In the Spring of 1796, Maria could write of her blooming flower-garden; it is suspected that she painted flowers during this period. Works by the sisters of Earl Stoke Park (and their teacher, Miss Margaret Meen) are at the Royal Horticultural Society; type margaret meen into the search box. These particular flower paintings predominantly date from the 1780s.

Maria quipped that in spending the spring at Castle Ashby she was “rusticating in the country” while sister Augusta (and probably sisters Eliza and Emma as well) were “enjoying the town diversions.” As the winter months of 1796 descend, we begin to see mentions of the Militia – but Maria can also comment, asking her sister, “What think you of the Memorial about peace; I fear it is very distant, and I fear much we shall be invaded.” Reading the quotes included in the book, it is an extremely TENSE time; mobs, rioting, troops quartered. Towards the end of one letter Maria could say, “one of our carpenters was the principal person at the riot at Yardley, and is of course no longer employed here.”

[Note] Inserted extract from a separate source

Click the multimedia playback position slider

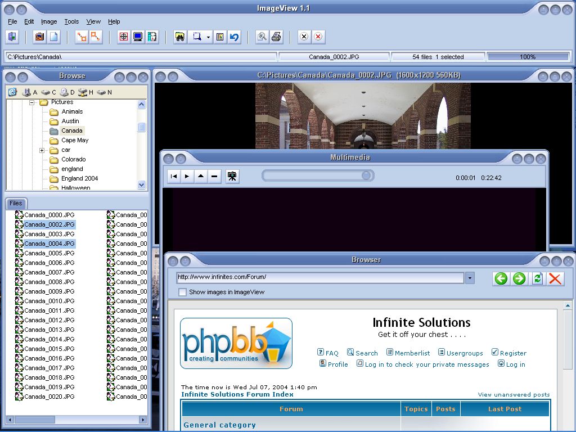coord(318,176)
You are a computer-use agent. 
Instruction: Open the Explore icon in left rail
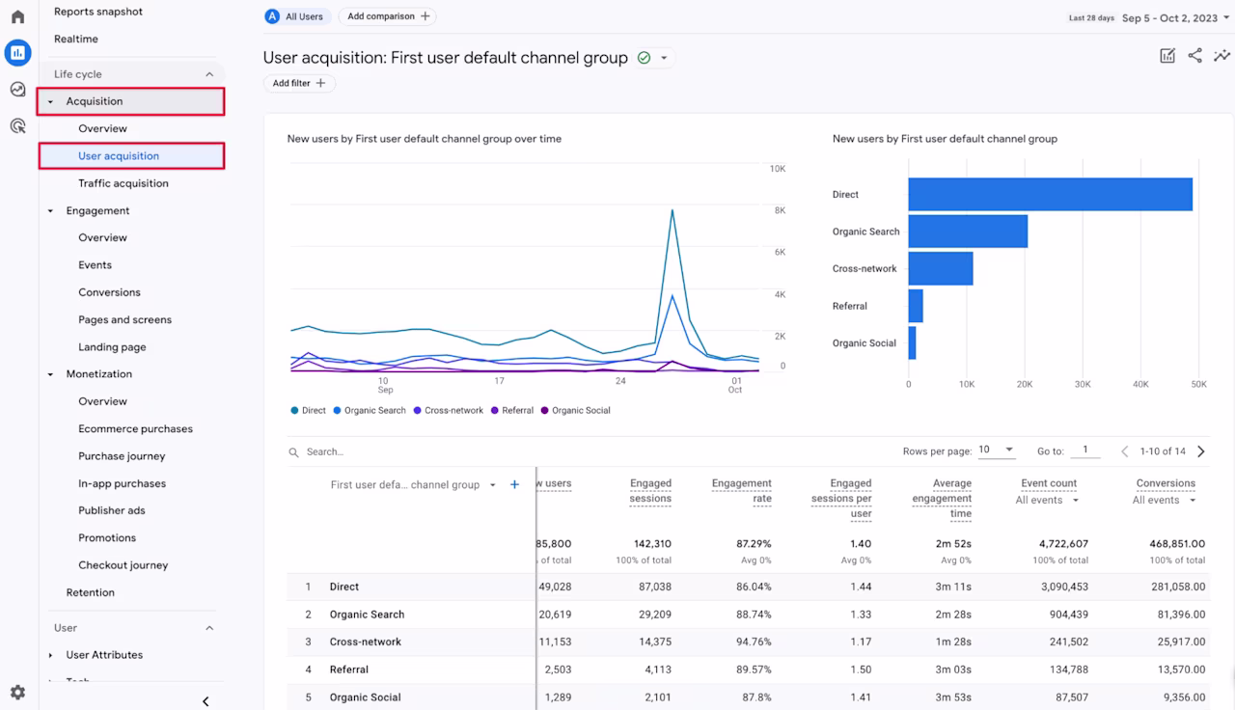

There exists also (in a private collection) a chatty letter from Eliza Chute to Augusta Smith, who is still feeling the effects of a fall, probably from a horse; a gossipy letter, written in French by ‘Auguste’ also comes from the early period of 1797. It seems as if the sisters are trying to buoy flagging spirits. Then more “news”: of a failed French invasion at Pembroke; banks stopping payments of gold. Amid all the fears and frivolity, Eliza Chute meets the new Mrs James Austen (Mary Lloyd): “she is perfectly unaffected, and very pleasant; I like her.” The Austens’ would hear soon of the death of Cassandra Austen‘s fiancé Tom Fowle; and sister Jane Austen would put the final touches on her manuscript, “First Impressions.” Life, never on hold because of war and civil unrest, going on…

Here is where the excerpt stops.